In some cases, it overlaps with the chief information officer certification, but the two programs are distinct, McDaniel said. While the latter is "primarily for people in CIO's offices, e-gov is much broader, [for] people with programs or functional responsibilities across boundaries."

Because of these parallels, Judith Oxman, chief of the network services and operations contracting division at the Defense Information Systems Agency, earned her e-gov certificate in just five months, making her the program's first graduate in April.

"I learned that I still don't know enough," Oxman said. "And [that] e-government is more far-reaching than we tend to believe. It was something good for me, something good for the organization. I can see the linkages I didn't necessarily see before."

Oxman is not alone. Defense and civilian agencies, including the Federal Aviation Administration and Environmental Protection Agency, are dispatching students to IRM. "Some people [come] with responsibility for 'e' in their title. Others are sent by their managers," McDaniel said.

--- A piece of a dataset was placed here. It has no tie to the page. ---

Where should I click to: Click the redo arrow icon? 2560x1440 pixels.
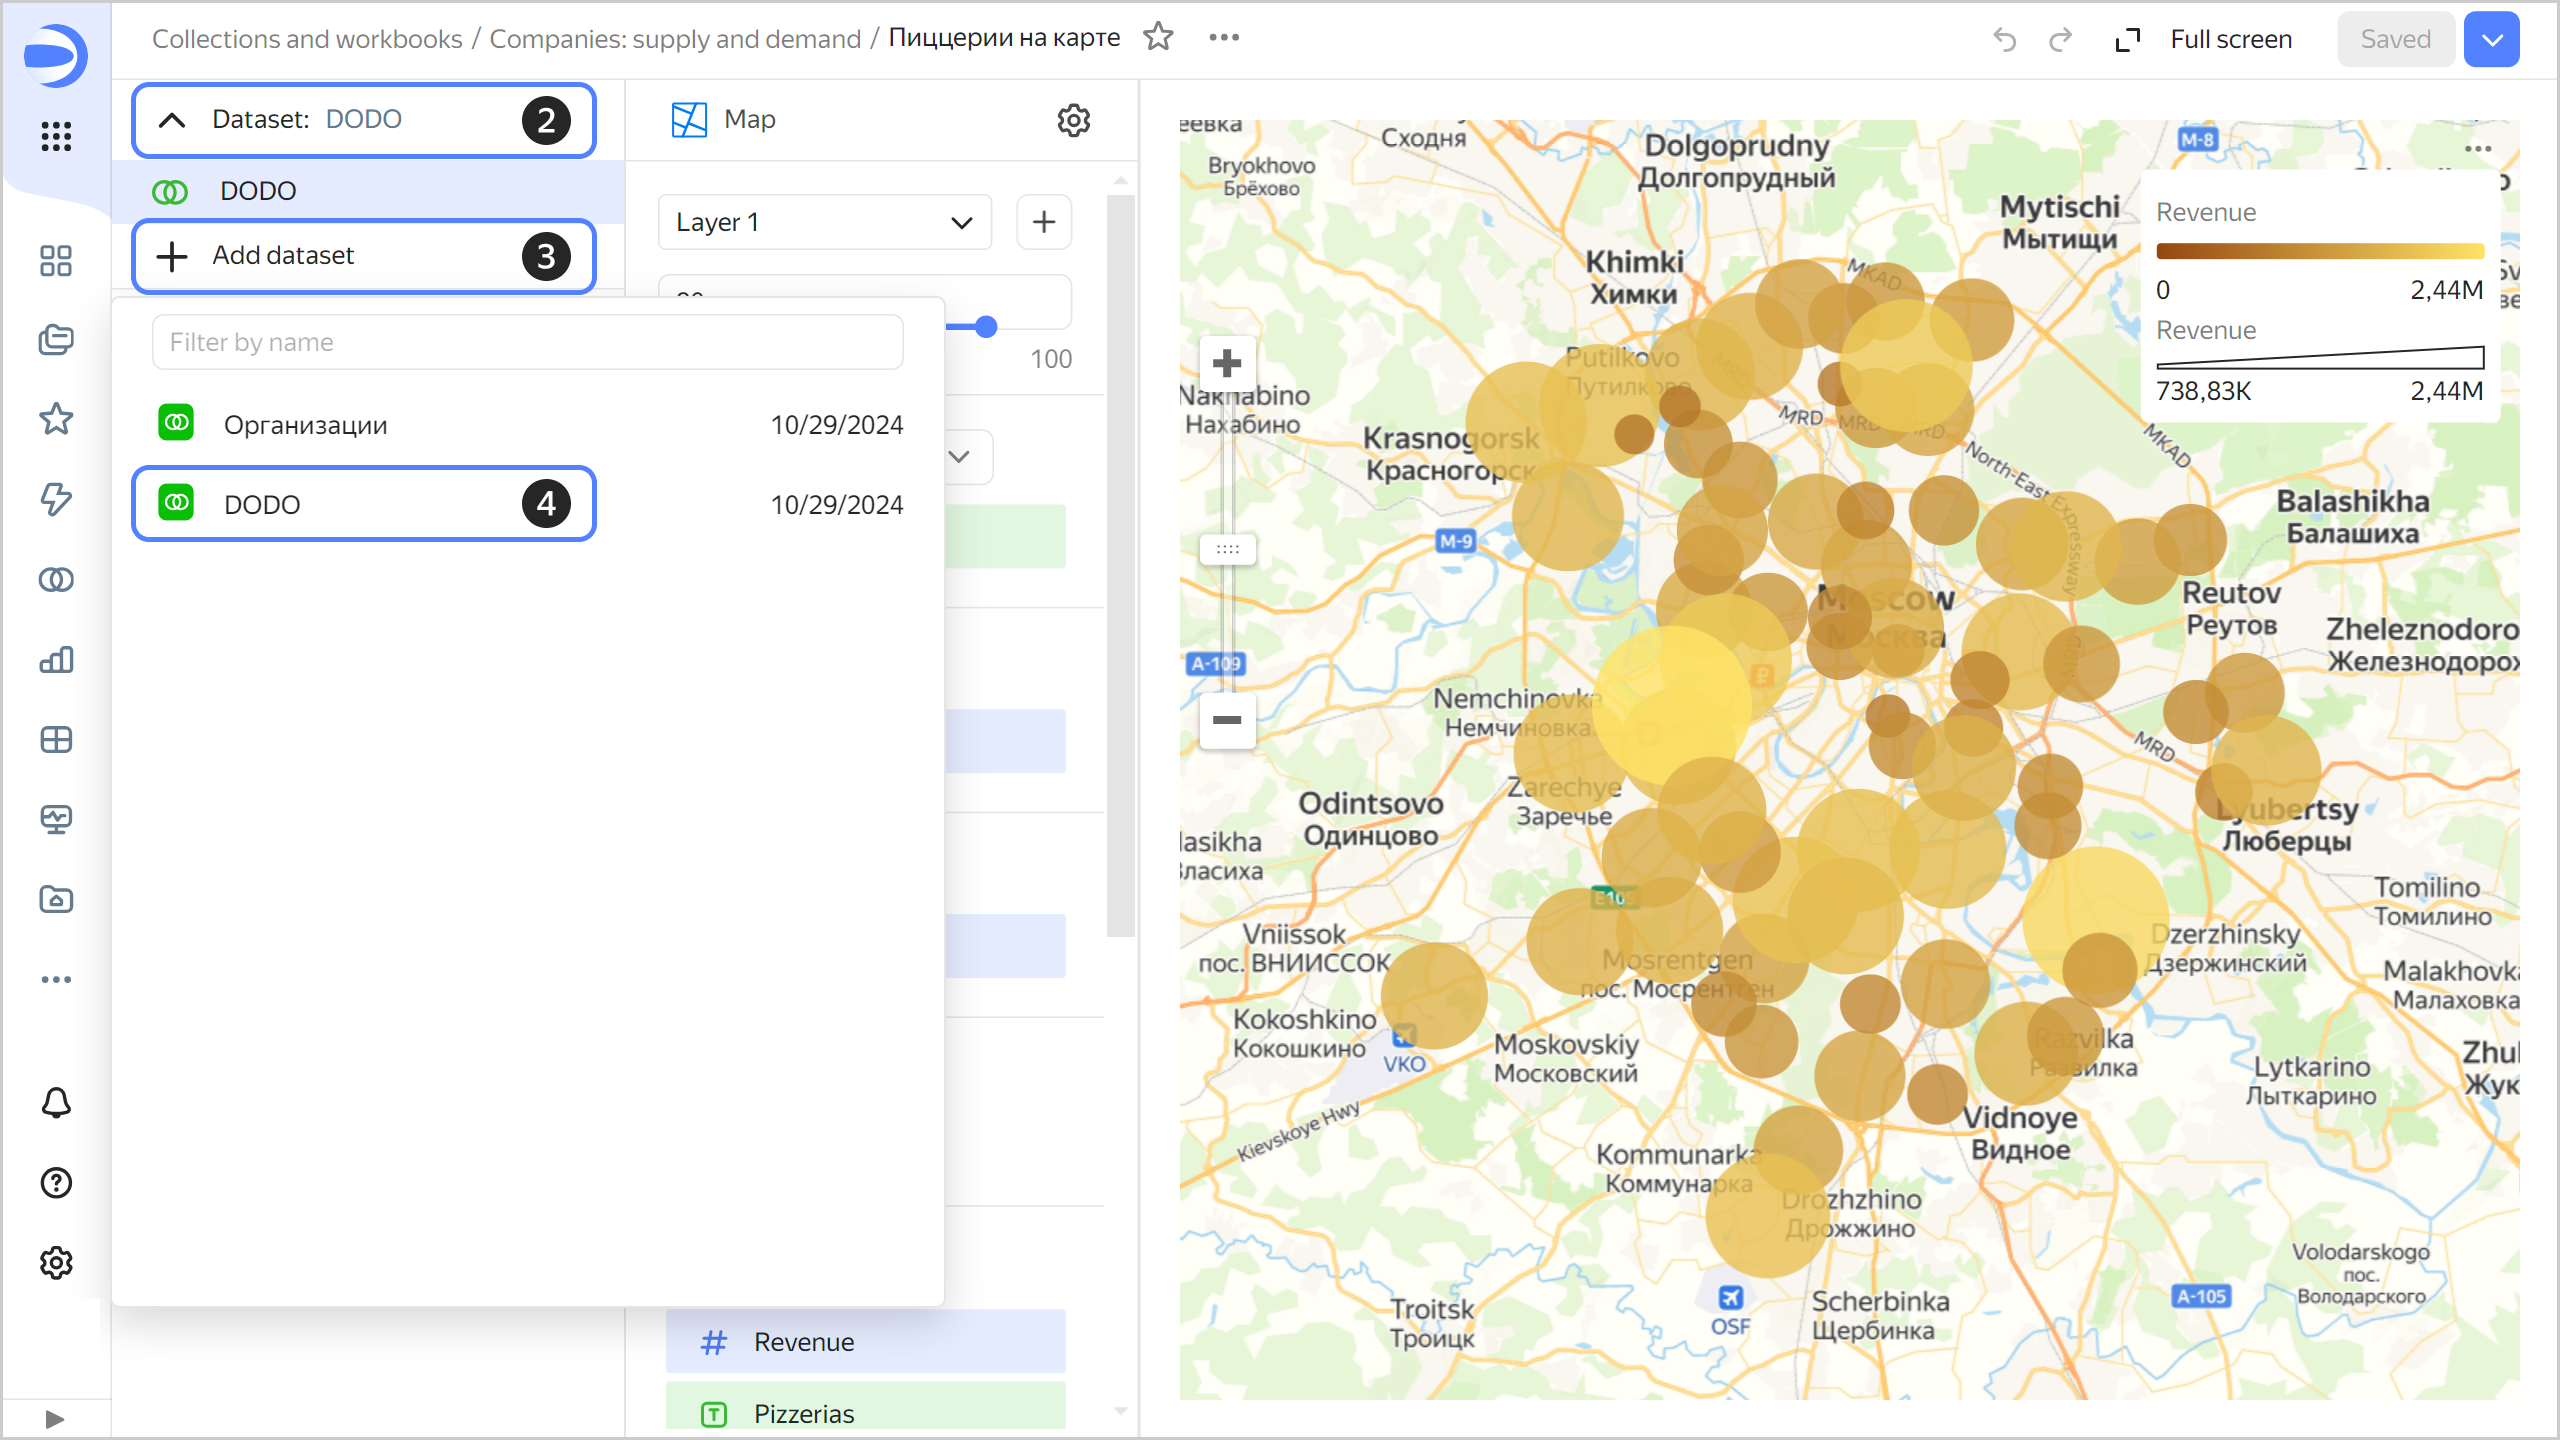coord(2059,39)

IRM officials are now looking to partner with state and local agencies — whose employees may attend classes on a space-available basis — because e-government requires working beyond federal borders. They also intend to re-evaluate the program's curriculum, possibly in January.

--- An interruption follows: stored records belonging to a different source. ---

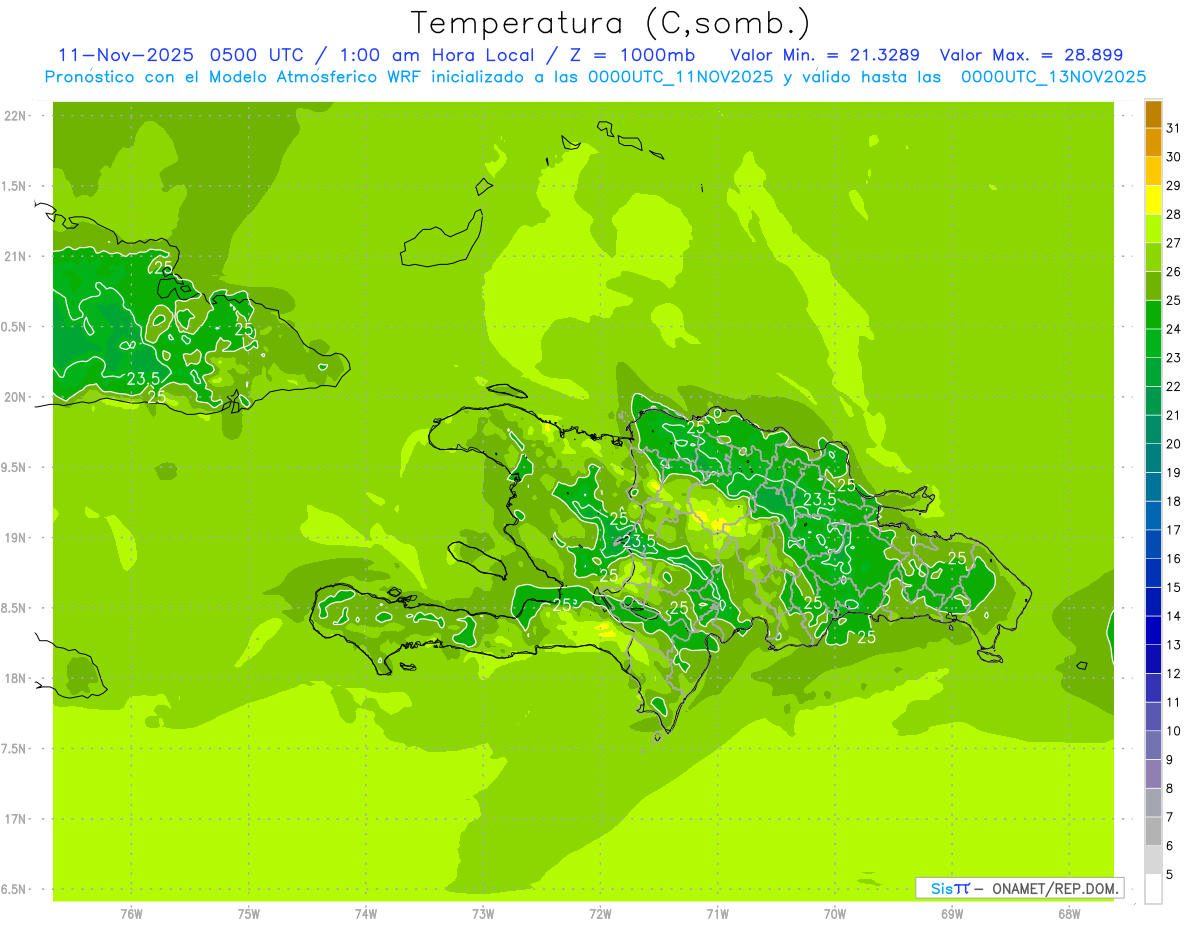The height and width of the screenshot is (927, 1200).
Task: Click the 18N latitude axis label
Action: tap(17, 678)
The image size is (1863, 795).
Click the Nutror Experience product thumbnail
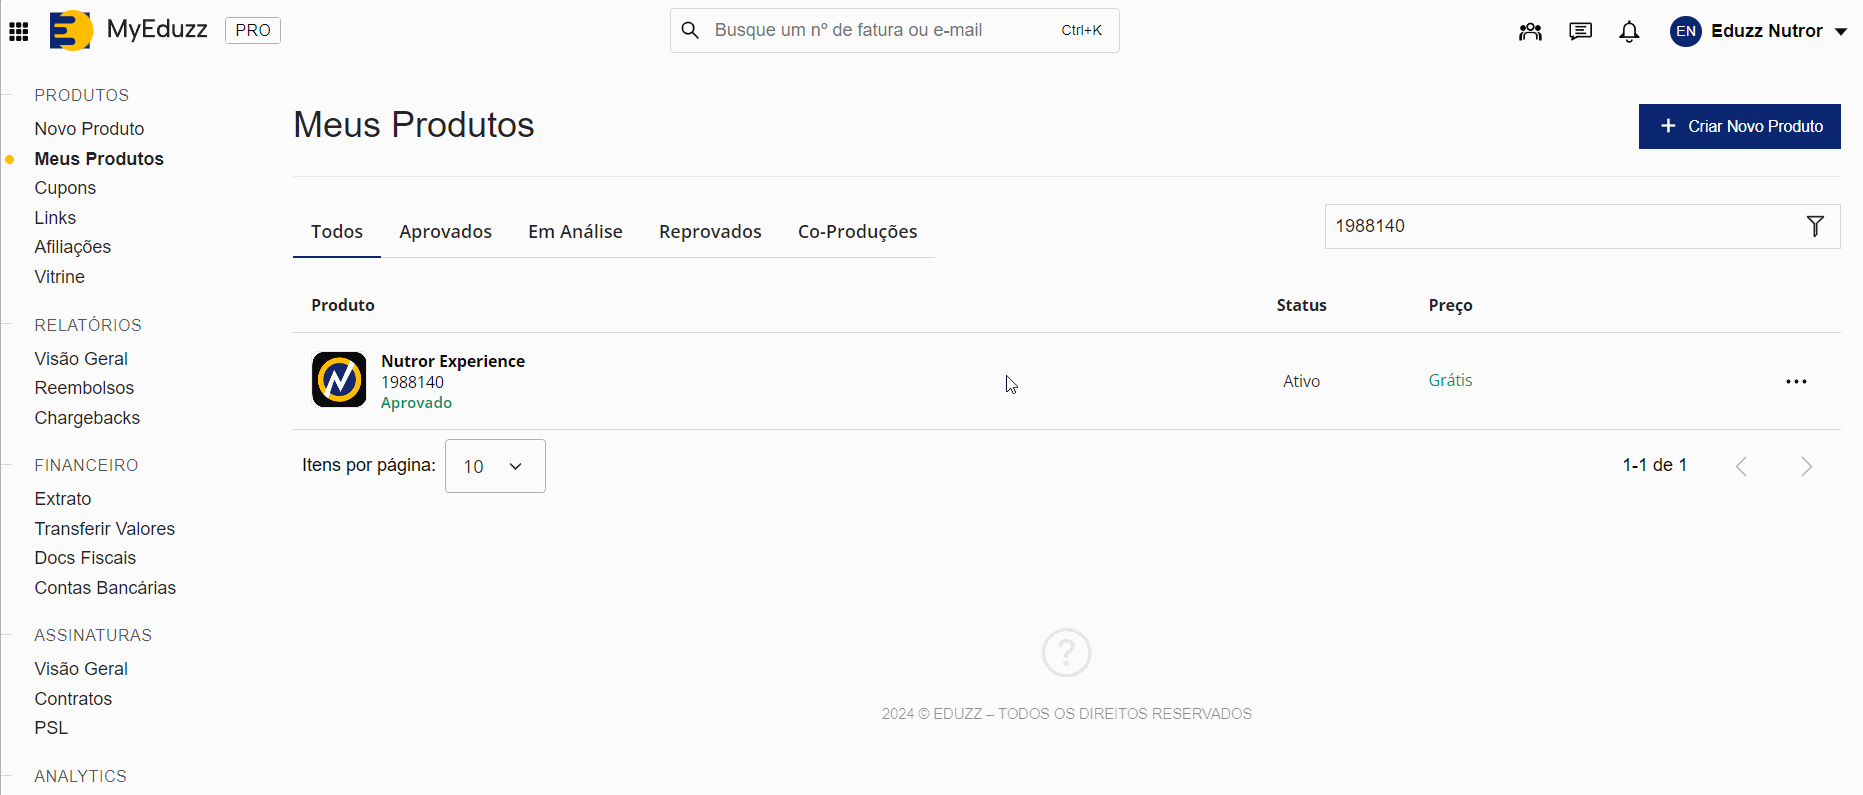[339, 380]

"The difficulty is to give people choices where we think it's all important," McDaniel said. The faculty might combine some courses and would consider adding hot topics, such as project management — a problem area identified by Forman before his exit, she said.

IT insiders say the program remains relevant by tackling a concept that can overwhelm newcomers with its revolutionary aspect.

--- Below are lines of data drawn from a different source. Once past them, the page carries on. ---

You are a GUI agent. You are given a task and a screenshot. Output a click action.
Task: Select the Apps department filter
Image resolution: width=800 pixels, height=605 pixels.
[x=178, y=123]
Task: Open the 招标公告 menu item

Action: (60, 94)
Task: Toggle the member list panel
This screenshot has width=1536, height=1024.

"If I'm not going to pave the cow path on e-government, then the scope of what I'm doing expands exponentially," said consultant Chip Mather, senior vice president of Acquisition Solutions Inc. "It truly becomes transformational, taking a customer-focused view of the world."

Oxman, for one, did not deal much in e-government before she attended the program, but she still saw value in it.

"There is such a strong focus on e-government," she said. "The more we can figure out how to make use of that, the better off we are. And the better I can make use of it, the better manager I will be."

School officials hope that that philosophy will win them new students. "We expect many more at the next graduation in December," McDaniel said. "We built the program knowing e-government is a current challenge and it's something we're all having to do. In five years, [the program] may not be important because everything will be 'e.' But how do we get to that point?"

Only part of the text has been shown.